Table 4-12: Rates of potential carbon gain under urban land management.

Practice Country/Region Rate of Carbon Gain
(t C ha-1 yr-1)
Other GHGs and Impacts Notes2

Planting trees 4.6-4.8 Enhanced biodiversity a

1 Time interval to which estimated rate applies. This interval may or may not be time required for ecosystem to reach new equilibrium.
2  a. Sampson et al. (1992). Carbon sequestration opportunities on available urban growing space in the United States of America.

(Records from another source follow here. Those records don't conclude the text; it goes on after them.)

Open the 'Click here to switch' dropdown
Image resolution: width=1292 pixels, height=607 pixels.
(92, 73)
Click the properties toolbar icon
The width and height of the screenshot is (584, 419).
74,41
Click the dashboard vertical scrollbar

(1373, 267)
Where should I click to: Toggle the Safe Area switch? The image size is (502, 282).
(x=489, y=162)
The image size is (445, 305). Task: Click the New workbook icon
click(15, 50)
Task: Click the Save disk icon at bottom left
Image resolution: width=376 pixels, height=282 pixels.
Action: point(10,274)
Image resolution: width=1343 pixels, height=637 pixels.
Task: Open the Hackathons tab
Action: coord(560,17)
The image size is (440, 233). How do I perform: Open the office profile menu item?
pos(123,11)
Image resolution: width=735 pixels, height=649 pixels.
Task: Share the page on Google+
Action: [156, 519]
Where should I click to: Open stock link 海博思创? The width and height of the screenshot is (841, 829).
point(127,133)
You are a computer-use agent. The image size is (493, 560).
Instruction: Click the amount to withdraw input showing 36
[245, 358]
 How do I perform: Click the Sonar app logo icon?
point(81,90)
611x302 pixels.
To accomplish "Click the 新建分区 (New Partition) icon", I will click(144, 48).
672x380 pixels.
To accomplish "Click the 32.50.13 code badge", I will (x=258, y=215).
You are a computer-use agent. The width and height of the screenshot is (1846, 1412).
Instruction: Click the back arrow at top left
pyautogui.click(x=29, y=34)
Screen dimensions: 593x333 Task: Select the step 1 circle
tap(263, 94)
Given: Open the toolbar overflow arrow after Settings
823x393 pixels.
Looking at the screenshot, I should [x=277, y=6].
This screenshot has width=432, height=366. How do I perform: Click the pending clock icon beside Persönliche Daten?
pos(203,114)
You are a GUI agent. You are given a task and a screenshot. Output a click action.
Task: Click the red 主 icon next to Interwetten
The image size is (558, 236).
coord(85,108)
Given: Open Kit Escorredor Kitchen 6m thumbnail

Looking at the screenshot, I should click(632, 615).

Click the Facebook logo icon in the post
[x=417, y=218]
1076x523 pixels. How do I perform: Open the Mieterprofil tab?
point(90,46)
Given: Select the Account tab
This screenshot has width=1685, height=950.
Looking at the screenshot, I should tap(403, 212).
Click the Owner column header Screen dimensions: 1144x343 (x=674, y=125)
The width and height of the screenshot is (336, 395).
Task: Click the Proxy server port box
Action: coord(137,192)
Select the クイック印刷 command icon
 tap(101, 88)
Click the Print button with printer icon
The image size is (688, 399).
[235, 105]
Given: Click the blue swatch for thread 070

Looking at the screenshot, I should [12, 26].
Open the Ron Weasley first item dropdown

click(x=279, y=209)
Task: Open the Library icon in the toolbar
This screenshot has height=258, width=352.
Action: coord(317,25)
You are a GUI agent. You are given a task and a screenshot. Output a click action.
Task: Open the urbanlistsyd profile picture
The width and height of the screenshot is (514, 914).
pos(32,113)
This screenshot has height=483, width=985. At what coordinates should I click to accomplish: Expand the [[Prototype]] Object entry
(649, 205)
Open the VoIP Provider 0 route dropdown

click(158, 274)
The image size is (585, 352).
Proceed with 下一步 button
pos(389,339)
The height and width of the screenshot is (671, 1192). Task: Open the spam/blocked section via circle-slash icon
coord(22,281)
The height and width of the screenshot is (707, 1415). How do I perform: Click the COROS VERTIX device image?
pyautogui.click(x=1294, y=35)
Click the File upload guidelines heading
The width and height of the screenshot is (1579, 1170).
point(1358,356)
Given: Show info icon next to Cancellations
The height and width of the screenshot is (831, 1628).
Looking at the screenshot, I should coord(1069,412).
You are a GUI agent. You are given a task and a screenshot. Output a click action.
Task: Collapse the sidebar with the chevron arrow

Urban tree and other vegetation waste constitutes a significant portion of the waste stream in many urban areas. Local programs to convert this material to energy may provide benefits such as reduced need for landfill space, reduced methane emissions from landfills, and economic benefits that help offset costs. Although the energy production benefits would be accounted for in fossil fuel accounting, reporting reduced methane emissions from improved urban waste management activities may be feasible in some situations.

Prolonging the life span of trees is an effective way to maximize changes in carbon stores and delay carbon emission. Because urban trees are surrounded by air that often contains high levels of pollution, they have short life spans compared to their rural counterparts (Kielbaso and Cotrone, 1990). Programs that improve tree maintenance and care can extend life spans significantly. In urban areas, dead or cut-down trees are seldom left to decompose naturally; they are collected and often burnt. Carbon emission can be delayed somewhat by reusing the wood to produce compost and mulch chips, which slowly decompose in soils and contribute to long-term SOC accumulation.

Important associated impacts of urban forests include contributions to biodiversity, purification of the atmosphere, improvement of scenic beauty, and support for environmental education. Verification

The degree of urban greenness can be remotely sensed. Estimating the resultant carbon store will require on-site measurements, given the wide range of forms that an increase in vegetation can take.